Wednesday, November 5, 2025

A cautionary tale on drafting and filing the notice of appeal

This is a cautionary tale about how to file a notice of appeal. The Court of Appeals holds the notice of appeal was defective because it did not clarify what issues the appellant wanted to raise. It was also untimely.

The case is Coker v. Goldberg & Associates, a summary order issued on October 28. Here's the thing about notices of appeal in the federal system: its requirements are jurisdictional, which means failure to comply with the rules is death. It is very difficult to get more time to file a late notice of appeal, and a defective notice of appeal will not be lightly excused. 

The context is that plaintiff worked for a law firm and was denied overtime pay. The district court granted summary judgment for the plaintiff in the amount of nearly $5,000. The court also granted plaintiff's motion for attorneys' fees and costs for approximately $45,000. It is not unusual for the fees to greatly exceed the damages. That is what happened here.

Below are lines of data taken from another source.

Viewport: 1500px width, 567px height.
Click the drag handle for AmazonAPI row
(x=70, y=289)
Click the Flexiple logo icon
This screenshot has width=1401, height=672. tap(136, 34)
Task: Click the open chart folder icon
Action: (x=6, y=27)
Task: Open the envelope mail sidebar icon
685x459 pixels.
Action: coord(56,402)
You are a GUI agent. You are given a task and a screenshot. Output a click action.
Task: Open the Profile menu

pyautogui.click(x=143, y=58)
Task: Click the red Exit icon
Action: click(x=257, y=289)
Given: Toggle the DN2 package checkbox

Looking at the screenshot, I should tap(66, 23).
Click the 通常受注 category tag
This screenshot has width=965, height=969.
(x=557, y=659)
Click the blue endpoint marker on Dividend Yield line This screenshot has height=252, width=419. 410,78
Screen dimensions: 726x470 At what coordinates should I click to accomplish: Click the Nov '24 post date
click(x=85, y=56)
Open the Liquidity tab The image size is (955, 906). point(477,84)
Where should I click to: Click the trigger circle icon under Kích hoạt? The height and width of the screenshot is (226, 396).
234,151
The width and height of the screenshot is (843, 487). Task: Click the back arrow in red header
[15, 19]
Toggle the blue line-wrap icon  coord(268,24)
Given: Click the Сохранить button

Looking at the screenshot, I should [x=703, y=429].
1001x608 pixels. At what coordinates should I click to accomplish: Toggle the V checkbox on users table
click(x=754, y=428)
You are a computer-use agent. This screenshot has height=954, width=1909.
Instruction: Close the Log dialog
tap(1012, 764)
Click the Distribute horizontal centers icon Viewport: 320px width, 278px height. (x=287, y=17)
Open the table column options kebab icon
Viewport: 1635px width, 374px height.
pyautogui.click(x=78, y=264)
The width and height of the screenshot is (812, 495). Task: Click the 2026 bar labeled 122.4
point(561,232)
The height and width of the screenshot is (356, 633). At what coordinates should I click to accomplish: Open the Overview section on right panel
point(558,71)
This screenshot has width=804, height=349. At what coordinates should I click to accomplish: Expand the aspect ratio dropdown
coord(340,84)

The law firm wants to appeal from both the summary judgment and attorneys' fees order.

We have two problems: first the notice of appeal says the appellant wanted to appeal from the district court's ruling, dated May 21, 2024, which covered attorneys' fees. But the defendant's notice of appeal did not make reference to the district court's order, dated March 1, 2024, which granted summary judgment on the plaintiff's wage-and-hour claim under the Fair Labor Standards Act. Under the Federal Rules of Appellate Procedure, "a notice of appeal must designate the judgment ... from which the appeal is taken." Unfortunately for defendant-appellant, since the notice of appeal did not refer to the March 1, 2024 FLSA judgment, that issue was not preserved for appeal.

The second problem is timing. The notice of appeal was filed more than 30 days after the March 1, 2024 judgment granting summary judgment on the FLSA claim. The pendency of the plaintiff's attorneys' fees motion did not extend the deadline to appeal the summary judgment decision. Under Second Circuit law, "a decision on the merits is a final decision [under the final judgment statute] whether or not there remains for adjudication a request for attorneys' fees." Nor did the trial court enter an order delaying the running of the time to file an appeal until the entry or the order disposing of the fee motion." What it means is the Court of Appeals (Wesley, Lohier and Merriam) lacks jurisdiction to resolve the appeal from the March 1, 2024 FLSA judgment.

If you are uncertain about whether the notice of appeal contains the correct language, make sure it references the judgments you which to challenge on appeal, and if one final judgment was entered, you can identify that judgment in the notice of appeal. If you are unsure whether the notice of appeal is timely, file it early and then have the Court of Appeals place the appeal on hold while motions are pending in the district court.

The only issue properly before the Second Circuit, then, is the attorneys' fees ruling. But if you handle this kind of work, you know that challenging an attorneys' fees ruling on appeal very difficult, though not impossible. The Second Circuit will not second-guess the trial court's judgment about how much time was needed to prosecute the case, as the trial judge knows the procedural history of the case, and all the sub-issues, far more than an appellate court ever will. While the district court reduced the overall fees by 25% and not the requested 50% reduction, that determination fell with the trial court's broad discretion, and the Second Circuit affirms.